**PASSAGE SHOWN**
As your child starts secondary school, they are likely to enjoy more freedom than at any time in their childhood. Whilst this is an important part of growing up, you will be aware that as a parent you need to help them to enjoy this increasing sense of freedom in a safe manner.
Adolescence is a time of change for your child as they explore new relationships and develop a wider social circle, so it can be difficult at times to tell the difference between typical teenage behaviour and warning signs that they may be getting involved in an unsafe relationship.
Knowing the signs to look for can help you prevent your child entering an unsafe relationship, intervene early if they are vulnerable, and get the right help. This guide is intended to offer you some straightforward information and advice on how to keep your child safe from such relationships.
Did you know?
Every year, thousands of children in the UK are forced or manipulated into sexual activity in a form of abuse called child sexual exploitation
Individuals or groups befriend, or ‘groom’, the child in a process designed to break down their existing relationships with family and friends to establish control
Grooming is like a process of recruitment and the victims are introduced into a lifestyle which they are made to believe is normal, but which is actually abusive
Grooming can take place online or offline and can include violence, lies, blackmail, or threats
There are different models of grooming – children might experience exploitation at parties, by groups of older men or (less often) women, as part of a gang, or even by friends their own age
Once groomed the child is expected to participate in sexual activities, often in exchange for something such as alcohol, gifts, money, affection, drugs, or a place to stay
Girls and boys from all cultural and social backgrounds can be vulnerable to this happening to them
What are the signs my child might be in an unsafe, exploitative relationship?

**THE TASKS**
A – Answer these questions using the guide on keeping children safe from unsafe relationships:
(i) What three things does the guide say knowing the signs can help you do?
(ii) What does the guide compare grooming to?
(iii) What is a groomed child often given in exchange for sexual activities?
B – Write the next part of the guide on keeping children safe from unsafe relationships, starting after its final heading.

**RECORDED INFORMATION**
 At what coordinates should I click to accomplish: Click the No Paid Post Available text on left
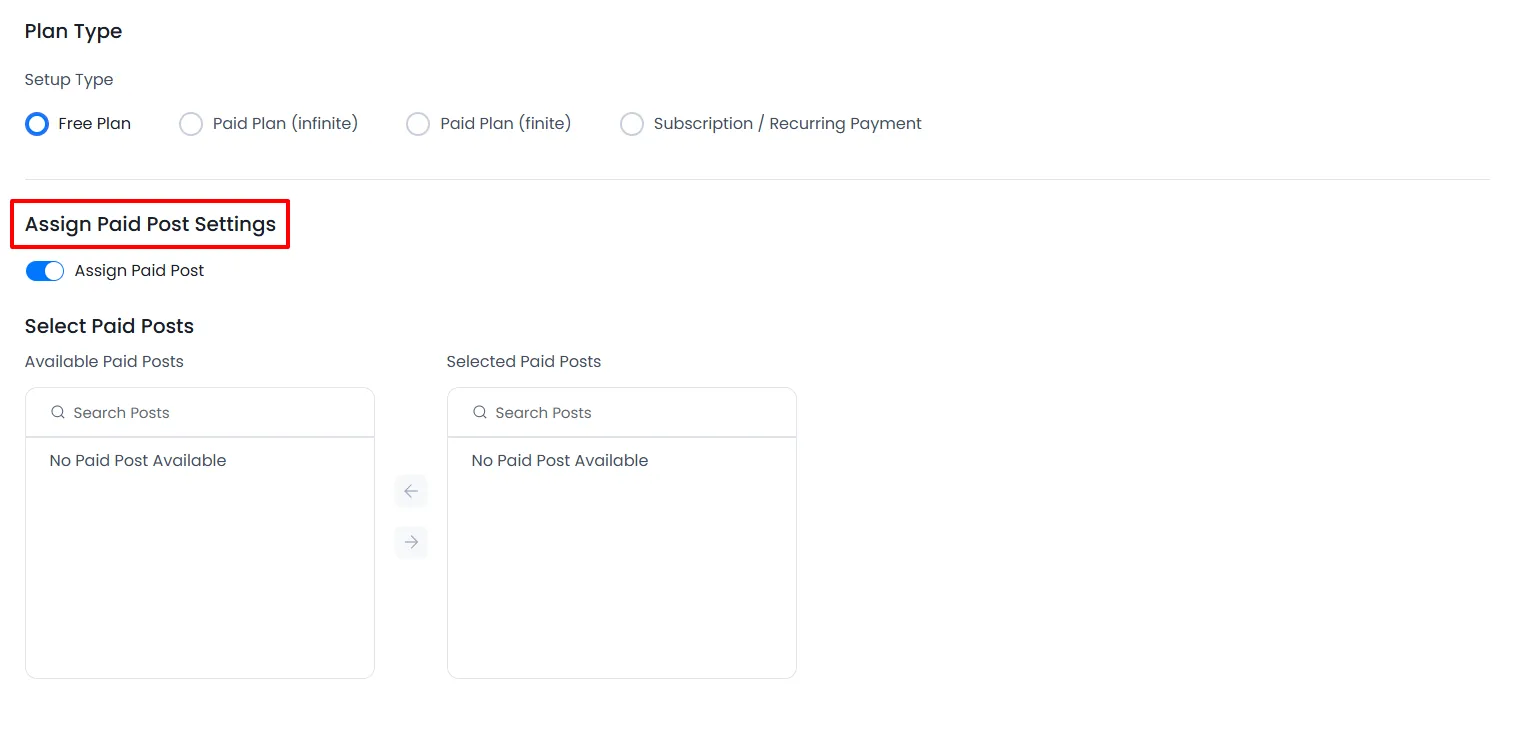point(137,460)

**TASK RESPONSES**
A –
(i) Prevent your child from entering an unsafe relationship, intervene early if they are vulnerable, and get the right help.
(ii) A process of recruitment.
(iii) Something such as alcohol, gifts, money, affection, drugs, or a place to stay.

B –
- Changes in behaviour, especially secretive, defensive and/or aggressive
- Changes in their appearance, style of dress and tastes
- Receiving strange calls or messages on mobiles or social media sites from unknown contacts and not wanting to be separated from their mobile
- Having more than one mobile phone or social media account, such as two different Facebook profiles
- Being in possession of new, expensive items they normally couldn’t afford, such as mobile phones or jewellery
- No longer engaging with their usual friends and possibly associating with older men or women or new, friends who you have concerns about
- Staying out late or overnight with no explanation of where they are going; Going missing from home or care
- Appearing with physical injuries
- Drug or alcohol misuse, self-harm
- Involvement in offending
- Sexual health problems
- Skipping school
- Evidence of sexual bullying or vulnerability through the internet or social media
- Adopting a new street language or answering to a new street name
- Often appearing unwell or tired and sleeping at unusual hours
- Deteriorating mental, emotional health.
If you feel concerned about your child and they are exhibiting some of these signs, they might be at risk of sexual exploitation.
How can you and your child stay safe?
It is important for parents to know that a child may have been told by the abuser not to talk to you about what they are doing. The child might believe they are in an exciting relationship, or might have been threatened with violence if they talk.
Here are some steps you can take to safeguard children from sexual exploitation:
- Talk to them openly and regularly about what makes a healthy relationship
- Keep up to date with technology and show an interest in what they do online
- Be alert to sudden changes in behaviour or appearance
- Be aware of who their friends are
- Be aware of any unexplained gifts or possessions
- Talk to your child’s teacher about any concerns
- Talk to specialist charities for independent information and support, such as the NSPCC, Parents Protect (Stop it Now) or Pace
- Report anything suspicious to the police using the details below
- If you feel something is not right, trust your instincts and seek help. Never put yourself or your child at greater risk by confronting the abuser yourself.
If you are concerned that a child you know may be a victim of child sexual exploitation, report it to Bedfordshire Police by calling 101 or call Crimestoppers anonymously on 0800 555 111.
In an emergency or if a crime is ongoing always dial 999.
You can also text or email your local Police Safeguarding Unit at 07786 200011
What support is available?
When a child is the victim of sexual exploitation, the consequences can be devastating and long-term for the entire family, but families don’t have to go through this alone.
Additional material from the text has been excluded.